2.2.1 Q-Assist ★★☆☆☆
【歴史】
もともとMedic Mediaで働いていたDr.清澤とTECOMにいたDr.盛永で立ち上げた新しい予備校。流石のメディックメディアの資本力で一気に台頭、他よりも圧倒的に値段が安い。世間の医学部では低学年で取る層が多いとのこと。ただ、まだ新しいせいか講師の問題か大学お抱えで出講するほどではない。有名ツイッタラーのDr.さとみなが最近追加。最近、浪人生向けに対面の講義も始めた。
【大学受験塾に換算すると…】東進
映像講義で一気に生徒数を増やし合格者数も増やした東進。その急成長っぷりと他の塾と掛け持ちでやっている人の多さがまさに東進。別に特進コースとかはないが…
【講師】
Dr.盛永:九州大卒、総合診療科。フェラーリを乗り回すことでも有名。端正な顔立ちで女子人気がずば抜けて高い。(他の予備校の講師はほぼオジサマ)現役で医者をやっている分、問題のアプローチ方法が端的でわかりやすい。講義はちょっとバラバラな印象。
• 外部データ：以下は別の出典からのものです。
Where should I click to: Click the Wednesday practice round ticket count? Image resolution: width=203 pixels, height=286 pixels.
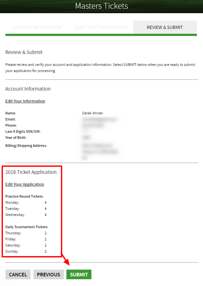[46, 215]
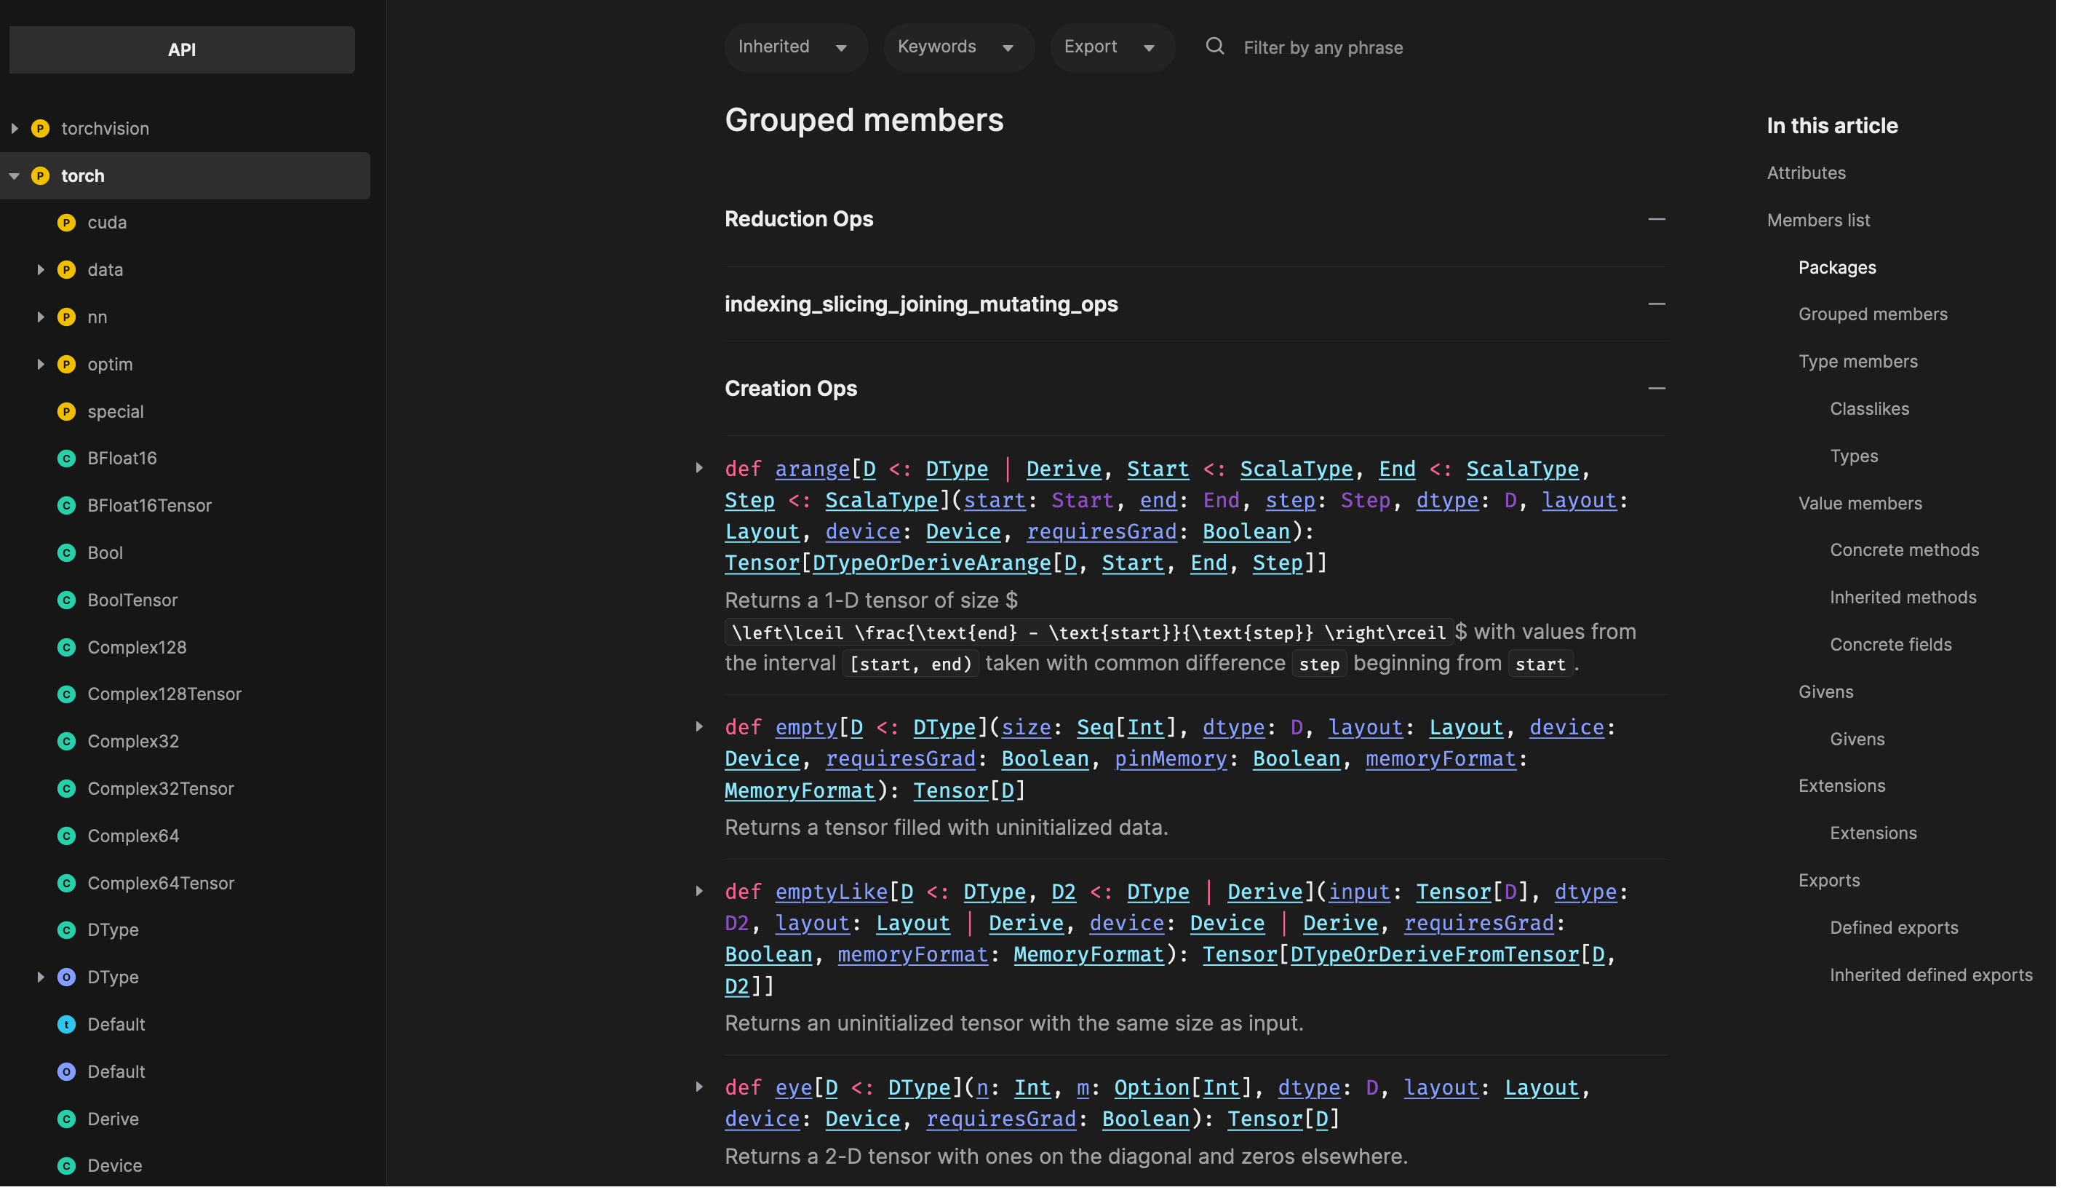Viewport: 2075px width, 1198px height.
Task: Open the Keywords filter dropdown
Action: [x=957, y=47]
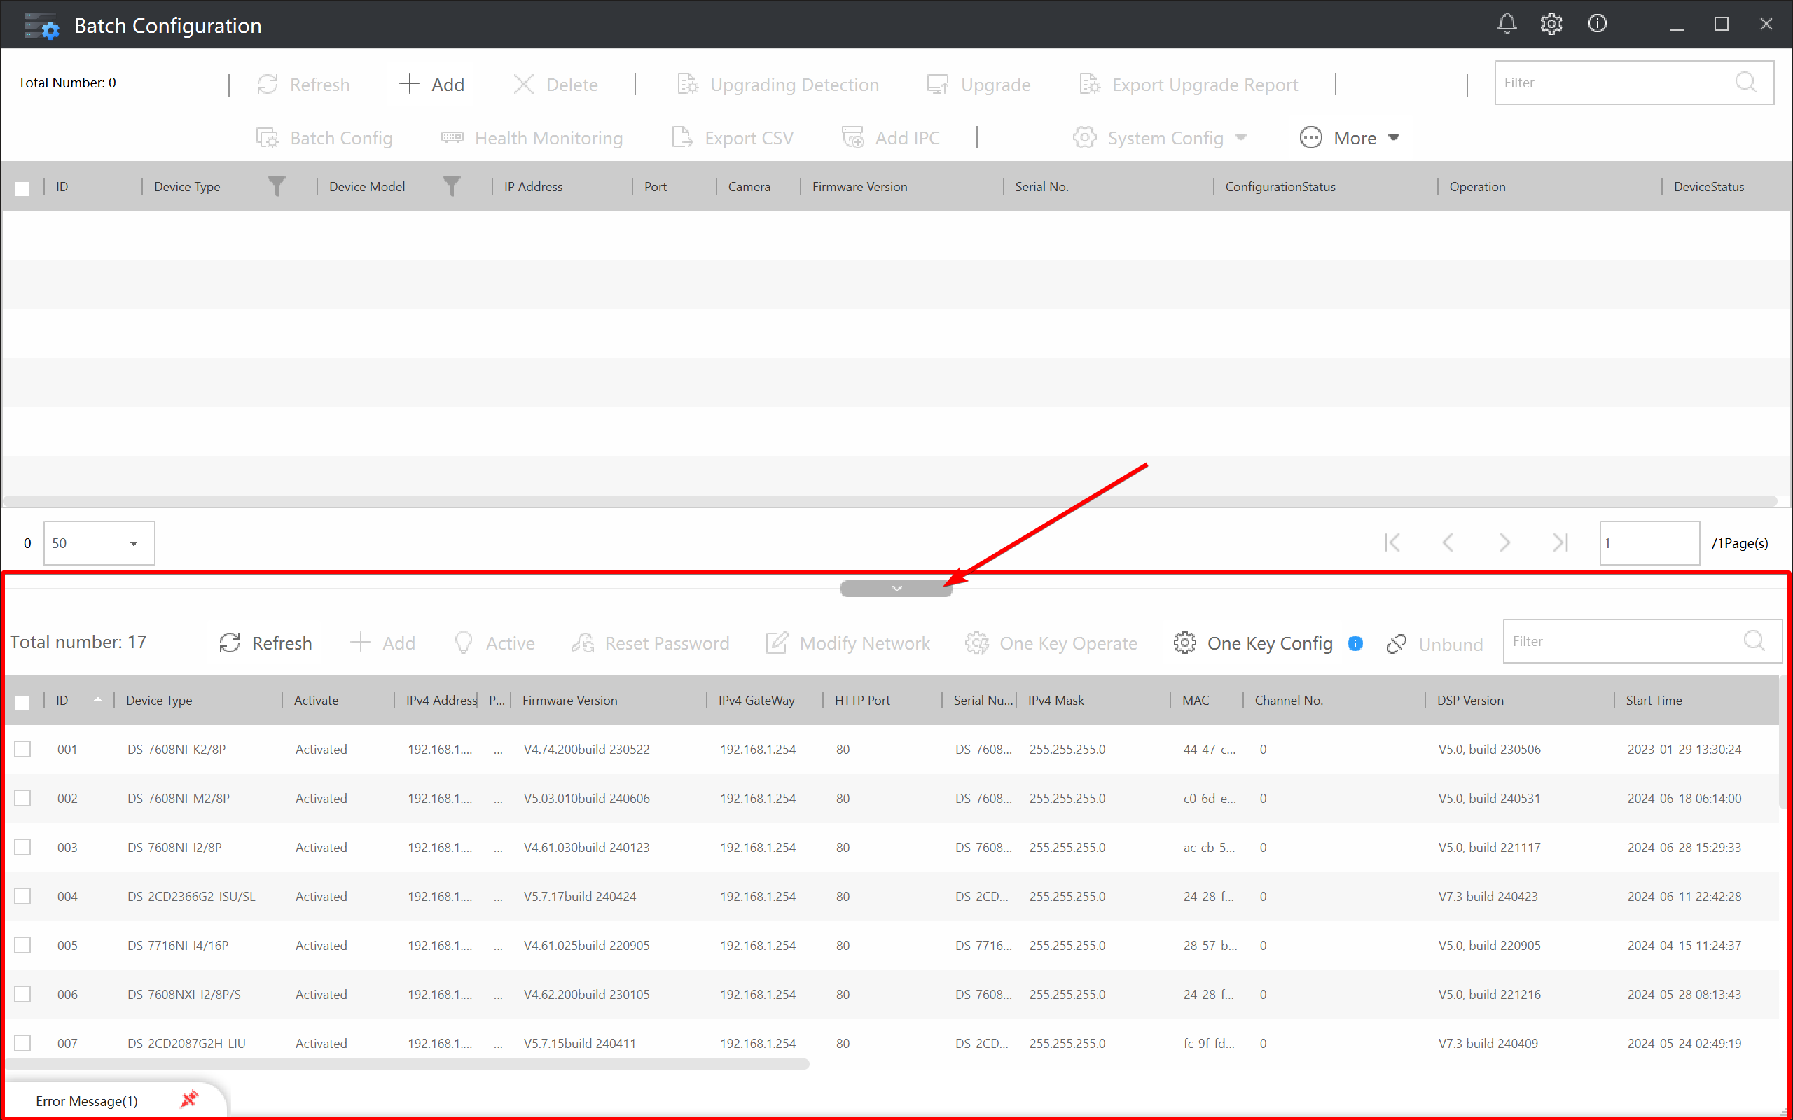Export device list to CSV
Screen dimensions: 1793x1120
pyautogui.click(x=732, y=137)
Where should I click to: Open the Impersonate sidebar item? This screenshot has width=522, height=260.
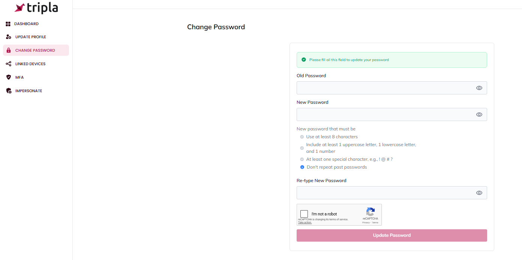29,91
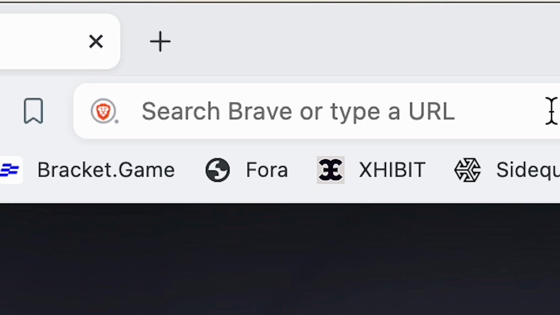Screen dimensions: 560x315
Task: Click the toolbar space left of the bookmark icon
Action: 9,111
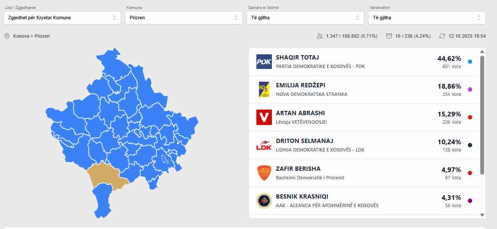Select the Driton Selmanaj candidate row
497x229 pixels.
click(x=364, y=145)
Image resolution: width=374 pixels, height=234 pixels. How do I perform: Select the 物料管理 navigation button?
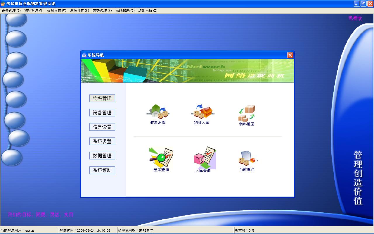click(x=102, y=98)
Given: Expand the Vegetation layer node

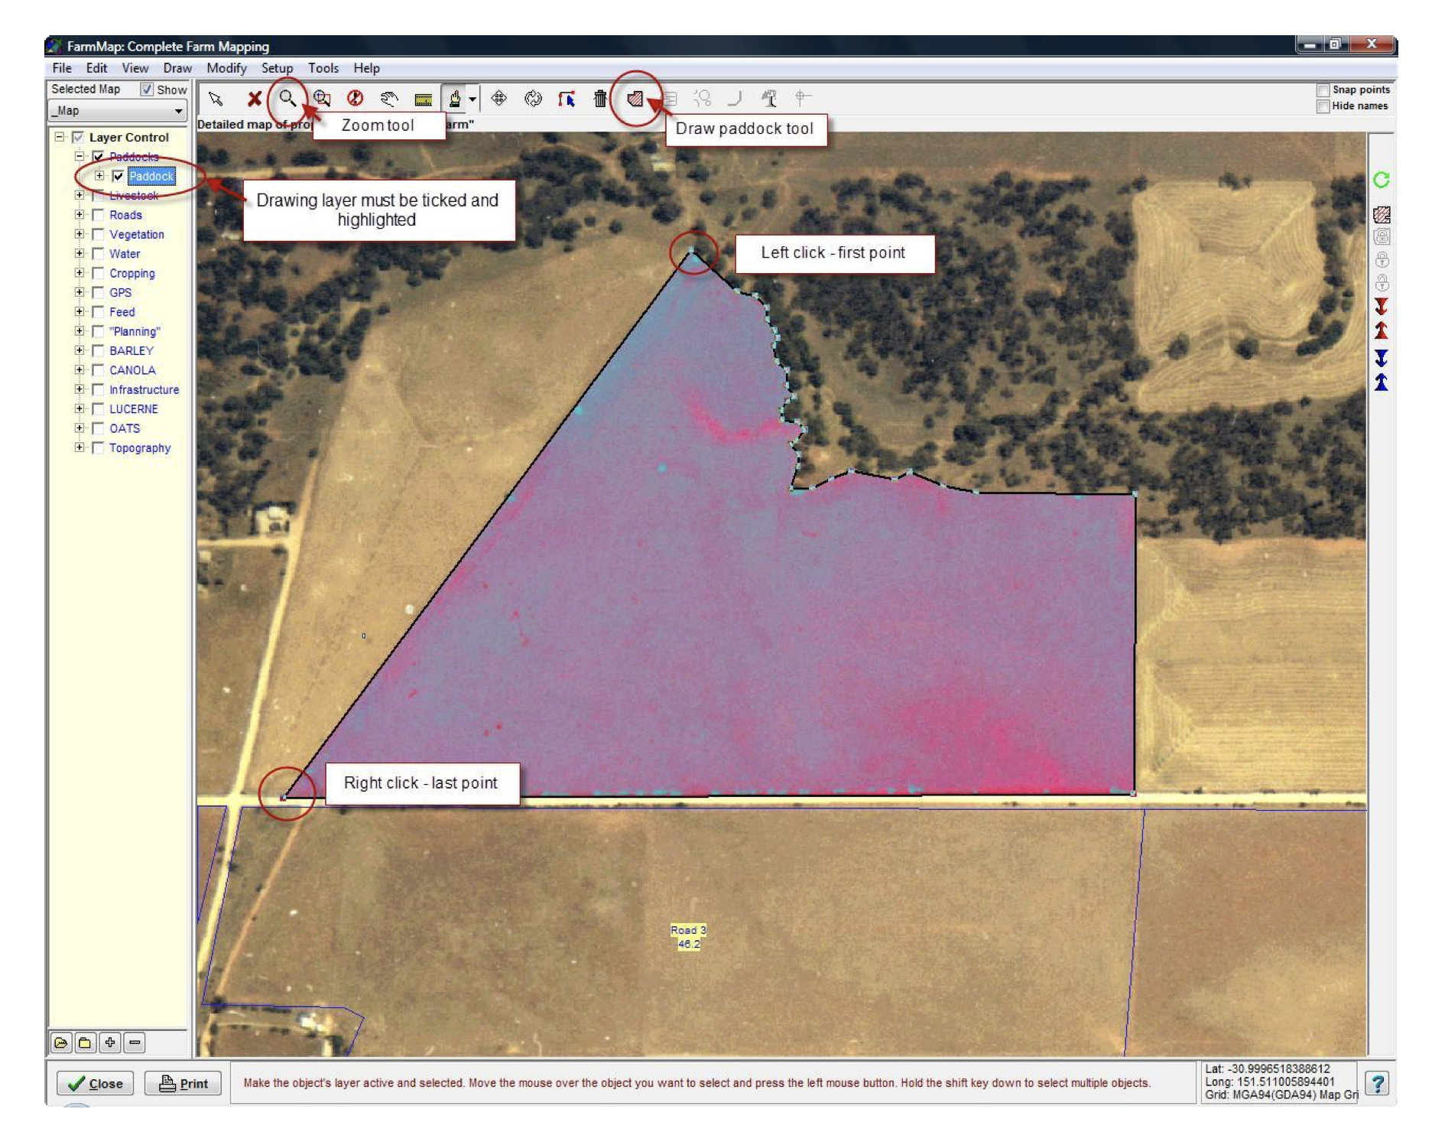Looking at the screenshot, I should tap(80, 234).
Dr.清澤:大阪医科大学卒。喋りのうまさが人気、CBTで彼の講義を取った人も多いだろう。講義にミスがちょくちょく多く、編集が入る。暗記よりも理解して覚えようというスタンス。授業はめちゃくちゃ上手い…
【講義内容】
講師が現役の臨床医であることがウリである、実際に面白い話も多い。同じまとまり重視系のmedu4に比べると問題の解説はかなり良い。ただ、medu4に比べるとレジュメだけはかなり改善の余地あり、見にくい。暗記用のサブプリントも結構なミスが目立つ。ビデオが疾患ごとに別れているのでいちいち再生し直すのが手間と感じる人もいるだろう。ただ、聞いてて頭に入りやすいテンポの良い講義なのでQB解いてて忘れていた疾患のみを見る感じでも良いかもしれない。個人的にはmedu4と足して2で割ればいいのにと思う。病気が見えるやQB, year noteと連携が良いので、調べ物とかは楽。個人的には、連携しすぎて情報過多に陥りそうではあるが…
【価格】
病気が見える、year note, Question Bankで荒稼ぎしているメディックメディアだけあって安い。初年度3万円、継続で1万円。公衆衛生だけは別料金だが破格の安さである。
【こんな人に向いている】
部活など課外活動に時間を割きたい人、値段を抑えたい人、足りない部分は自分で病みえとか読んで埋められる人、要点だけまとめてもらいたいという人。
2.2.2 medu4 ★★★★☆
【歴史】
MECから独立したDr.穂澄が設立。当時は珍しかったiPadを用いたデジタルに強い講義スタイルが受けて人気に。他の塾が「THE 臨床」っぽく教えてくるのに対して大学受験に近い、キーワードを抑えてシステマティックに解いていく教え方がわかりやすいと人気。他の医師も昔は居たが、今は彼一人。オンラインだけでやっている。MECやTECOMが合わない子が取ることでも有名。
【大学受験塾に換算すると…】スタディサプリ
オンラインのみであるものの解説の端的さと手軽さ、勉強のしやすさで最近人気である。特に、時間のない医学生にとっては簡潔に・復習しやすいというコンセプトが人気。
【講師】
Dr.穂積:東大卒、医師経験は無いようでコンサル出身?授業の喋りそのものは医学って感じではないがレジュメが他の予備校に比べて圧倒的に良い。何ならレジュメだけ販売して欲しい。イメージとしてはめちゃくちゃ優秀な6年生に教えてもらう感じ。とにかくレジュメが良い。
【講義内容】
キーワードをきちんと押さえて解いていく形式。実際に見てみればわかるがすらすら解けるようになるし、レジュメはそのまま暗記帳として使えるし有能。iPadとApple pencilが必須な講義スタイル。国試も医者が作っているので医療現場の常識みたいなのが出題されるが、そういうのに弱い時がたまにあり、そういった分野の解説はかなり弱い印象。そこさえ除けば優秀なレジュメをきちんと暗記すればおおよそできるようになる。内科・マイナー科といったもの以外に特定の分野を取り上げた講義もあるので勉強しやすい(塾の夏期講習みたいなもの)。データ駆動型講義のようなイメージ。
【価格】
全部購入してやっと10万円程。他の予備校と大きく差はない。
【こんな人に向いている】
iPad勉強に慣れている人、確認テスト・系統講義・補修講座などあらゆる面で強化して欲しい人、隙間時間でうまく暗記して問題も解いていきたい人向け。これ一個やれば良いっていうものが欲しい人。